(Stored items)
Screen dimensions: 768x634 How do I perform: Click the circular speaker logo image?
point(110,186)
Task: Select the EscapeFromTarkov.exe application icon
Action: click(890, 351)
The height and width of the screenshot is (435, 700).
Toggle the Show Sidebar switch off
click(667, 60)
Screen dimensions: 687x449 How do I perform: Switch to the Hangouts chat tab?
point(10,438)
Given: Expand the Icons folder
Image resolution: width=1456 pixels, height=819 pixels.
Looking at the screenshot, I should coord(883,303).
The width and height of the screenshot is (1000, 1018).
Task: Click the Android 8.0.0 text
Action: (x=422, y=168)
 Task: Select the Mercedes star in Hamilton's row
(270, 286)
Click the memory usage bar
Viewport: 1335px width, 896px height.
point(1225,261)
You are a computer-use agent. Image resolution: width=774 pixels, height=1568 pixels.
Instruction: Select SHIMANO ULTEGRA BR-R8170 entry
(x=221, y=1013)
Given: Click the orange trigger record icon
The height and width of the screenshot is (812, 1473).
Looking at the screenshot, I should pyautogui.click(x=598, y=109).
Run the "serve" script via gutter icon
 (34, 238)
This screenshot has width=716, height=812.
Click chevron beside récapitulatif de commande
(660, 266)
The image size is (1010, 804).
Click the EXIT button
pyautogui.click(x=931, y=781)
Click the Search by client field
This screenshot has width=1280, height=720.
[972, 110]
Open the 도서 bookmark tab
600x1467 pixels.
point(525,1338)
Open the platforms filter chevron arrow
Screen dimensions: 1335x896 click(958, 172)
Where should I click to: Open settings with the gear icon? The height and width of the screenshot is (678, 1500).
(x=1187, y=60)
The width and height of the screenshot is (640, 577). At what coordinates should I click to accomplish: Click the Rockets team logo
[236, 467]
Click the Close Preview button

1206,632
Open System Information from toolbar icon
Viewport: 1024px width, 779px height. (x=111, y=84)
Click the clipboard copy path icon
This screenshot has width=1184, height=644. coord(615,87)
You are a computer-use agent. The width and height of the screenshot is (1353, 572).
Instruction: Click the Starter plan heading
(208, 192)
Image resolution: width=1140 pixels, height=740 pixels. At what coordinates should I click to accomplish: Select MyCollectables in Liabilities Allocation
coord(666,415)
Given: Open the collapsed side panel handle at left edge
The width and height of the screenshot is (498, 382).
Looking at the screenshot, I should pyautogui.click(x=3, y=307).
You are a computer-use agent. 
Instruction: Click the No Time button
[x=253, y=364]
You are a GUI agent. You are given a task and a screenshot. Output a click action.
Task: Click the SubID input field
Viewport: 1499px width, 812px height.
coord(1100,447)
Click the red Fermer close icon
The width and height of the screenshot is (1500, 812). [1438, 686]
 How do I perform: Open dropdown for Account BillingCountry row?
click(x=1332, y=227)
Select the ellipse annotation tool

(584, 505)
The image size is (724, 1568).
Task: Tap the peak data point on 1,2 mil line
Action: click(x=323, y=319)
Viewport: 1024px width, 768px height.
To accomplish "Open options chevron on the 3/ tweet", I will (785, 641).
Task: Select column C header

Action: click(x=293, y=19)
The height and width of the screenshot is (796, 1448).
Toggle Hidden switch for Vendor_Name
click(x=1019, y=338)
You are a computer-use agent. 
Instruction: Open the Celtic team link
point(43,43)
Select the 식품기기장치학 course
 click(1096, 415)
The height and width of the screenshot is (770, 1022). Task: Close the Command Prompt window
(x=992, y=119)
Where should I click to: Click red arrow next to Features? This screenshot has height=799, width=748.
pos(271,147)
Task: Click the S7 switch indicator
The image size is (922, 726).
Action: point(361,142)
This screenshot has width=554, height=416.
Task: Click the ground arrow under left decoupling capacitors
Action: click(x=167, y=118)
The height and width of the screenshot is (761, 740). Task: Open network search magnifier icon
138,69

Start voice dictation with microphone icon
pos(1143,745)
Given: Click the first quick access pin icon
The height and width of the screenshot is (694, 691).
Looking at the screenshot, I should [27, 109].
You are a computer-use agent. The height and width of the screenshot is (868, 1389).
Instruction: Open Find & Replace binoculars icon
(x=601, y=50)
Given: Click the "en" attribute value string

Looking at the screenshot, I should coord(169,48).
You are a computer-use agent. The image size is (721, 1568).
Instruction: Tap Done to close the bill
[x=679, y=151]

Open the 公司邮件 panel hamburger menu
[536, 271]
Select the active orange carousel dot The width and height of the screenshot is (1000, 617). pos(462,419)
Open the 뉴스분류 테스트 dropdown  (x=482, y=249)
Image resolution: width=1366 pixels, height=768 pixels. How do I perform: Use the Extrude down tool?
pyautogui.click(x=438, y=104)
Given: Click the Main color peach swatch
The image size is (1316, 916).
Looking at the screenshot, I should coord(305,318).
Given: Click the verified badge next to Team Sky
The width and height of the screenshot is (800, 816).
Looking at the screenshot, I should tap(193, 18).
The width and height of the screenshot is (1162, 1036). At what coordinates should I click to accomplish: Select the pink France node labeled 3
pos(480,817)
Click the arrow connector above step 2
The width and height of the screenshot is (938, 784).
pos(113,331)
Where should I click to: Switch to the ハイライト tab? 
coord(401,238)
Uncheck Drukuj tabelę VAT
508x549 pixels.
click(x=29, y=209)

**Problem requirements**
Each line above must be retyped exactly in the response.

**Written answer**
Screen dimensions: 768x634 How do I perform: Click the circular speaker logo image?
point(110,186)
Task: Select the EscapeFromTarkov.exe application icon
Action: click(890, 351)
The height and width of the screenshot is (435, 700).
Toggle the Show Sidebar switch off
click(667, 60)
Screen dimensions: 687x449 How do I perform: Switch to the Hangouts chat tab?
point(10,438)
Given: Expand the Icons folder
Image resolution: width=1456 pixels, height=819 pixels.
Looking at the screenshot, I should coord(883,303).
The width and height of the screenshot is (1000, 1018).
Task: Click the Android 8.0.0 text
Action: (x=422, y=168)
 Task: Select the Mercedes star in Hamilton's row
(270, 286)
Click the memory usage bar
Viewport: 1335px width, 896px height.
point(1225,261)
You are a computer-use agent. Image resolution: width=774 pixels, height=1568 pixels.
Instruction: Select SHIMANO ULTEGRA BR-R8170 entry
(x=221, y=1013)
Given: Click the orange trigger record icon
The height and width of the screenshot is (812, 1473).
Looking at the screenshot, I should pyautogui.click(x=598, y=109).
Run the "serve" script via gutter icon
 (34, 238)
This screenshot has width=716, height=812.
Click chevron beside récapitulatif de commande
(660, 266)
The image size is (1010, 804).
Click the EXIT button
pyautogui.click(x=931, y=781)
Click the Search by client field
This screenshot has width=1280, height=720.
[972, 110]
Open the 도서 bookmark tab
600x1467 pixels.
point(525,1338)
Open the platforms filter chevron arrow
Screen dimensions: 1335x896 click(958, 172)
Where should I click to: Open settings with the gear icon? The height and width of the screenshot is (678, 1500).
(x=1187, y=60)
The width and height of the screenshot is (640, 577). At what coordinates should I click to accomplish: Click the Rockets team logo
[236, 467]
Click the Close Preview button

1206,632
Open System Information from toolbar icon
Viewport: 1024px width, 779px height. (x=111, y=84)
Click the clipboard copy path icon
This screenshot has width=1184, height=644. coord(615,87)
You are a computer-use agent. The width and height of the screenshot is (1353, 572).
Instruction: Click the Starter plan heading
(208, 192)
Image resolution: width=1140 pixels, height=740 pixels. At what coordinates should I click to accomplish: Select MyCollectables in Liabilities Allocation
coord(666,415)
Given: Open the collapsed side panel handle at left edge
The width and height of the screenshot is (498, 382).
Looking at the screenshot, I should pyautogui.click(x=3, y=307).
You are a computer-use agent. 
Instruction: Click the No Time button
[x=253, y=364]
You are a GUI agent. You are given a task and a screenshot. Output a click action.
Task: Click the SubID input field
Viewport: 1499px width, 812px height.
coord(1100,447)
Click the red Fermer close icon
The width and height of the screenshot is (1500, 812). [1438, 686]
 How do I perform: Open dropdown for Account BillingCountry row?
click(x=1332, y=227)
Select the ellipse annotation tool

(584, 505)
The image size is (724, 1568).
Task: Tap the peak data point on 1,2 mil line
Action: click(x=323, y=319)
Viewport: 1024px width, 768px height.
To accomplish "Open options chevron on the 3/ tweet", I will (785, 641).
Task: Select column C header

Action: click(x=293, y=19)
The height and width of the screenshot is (796, 1448).
Toggle Hidden switch for Vendor_Name
click(x=1019, y=338)
You are a computer-use agent. 
Instruction: Open the Celtic team link
point(43,43)
Select the 식품기기장치학 course
 click(1096, 415)
The height and width of the screenshot is (770, 1022). Task: Close the Command Prompt window
(x=992, y=119)
Where should I click to: Click red arrow next to Features? This screenshot has height=799, width=748.
pos(271,147)
Task: Click the S7 switch indicator
The image size is (922, 726).
Action: point(361,142)
This screenshot has width=554, height=416.
Task: Click the ground arrow under left decoupling capacitors
Action: click(x=167, y=118)
The height and width of the screenshot is (761, 740). Task: Open network search magnifier icon
138,69

Start voice dictation with microphone icon
pos(1143,745)
Given: Click the first quick access pin icon
The height and width of the screenshot is (694, 691).
Looking at the screenshot, I should [27, 109].
You are a computer-use agent. The height and width of the screenshot is (868, 1389).
Instruction: Open Find & Replace binoculars icon
(x=601, y=50)
Given: Click the "en" attribute value string

Looking at the screenshot, I should coord(169,48).
You are a computer-use agent. The image size is (721, 1568).
Instruction: Tap Done to close the bill
[x=679, y=151]

Open the 公司邮件 panel hamburger menu
[536, 271]
Select the active orange carousel dot The width and height of the screenshot is (1000, 617). pos(462,419)
Open the 뉴스분류 테스트 dropdown  (x=482, y=249)
Image resolution: width=1366 pixels, height=768 pixels. How do I perform: Use the Extrude down tool?
pyautogui.click(x=438, y=104)
Given: Click the Main color peach swatch
The image size is (1316, 916).
Looking at the screenshot, I should coord(305,318).
Given: Click the verified badge next to Team Sky
The width and height of the screenshot is (800, 816).
Looking at the screenshot, I should tap(193, 18).
The width and height of the screenshot is (1162, 1036). At what coordinates should I click to accomplish: Select the pink France node labeled 3
pos(480,817)
Click the arrow connector above step 2
The width and height of the screenshot is (938, 784).
pos(113,331)
Where should I click to: Switch to the ハイライト tab? 
coord(401,238)
Uncheck Drukuj tabelę VAT
508x549 pixels.
click(x=29, y=209)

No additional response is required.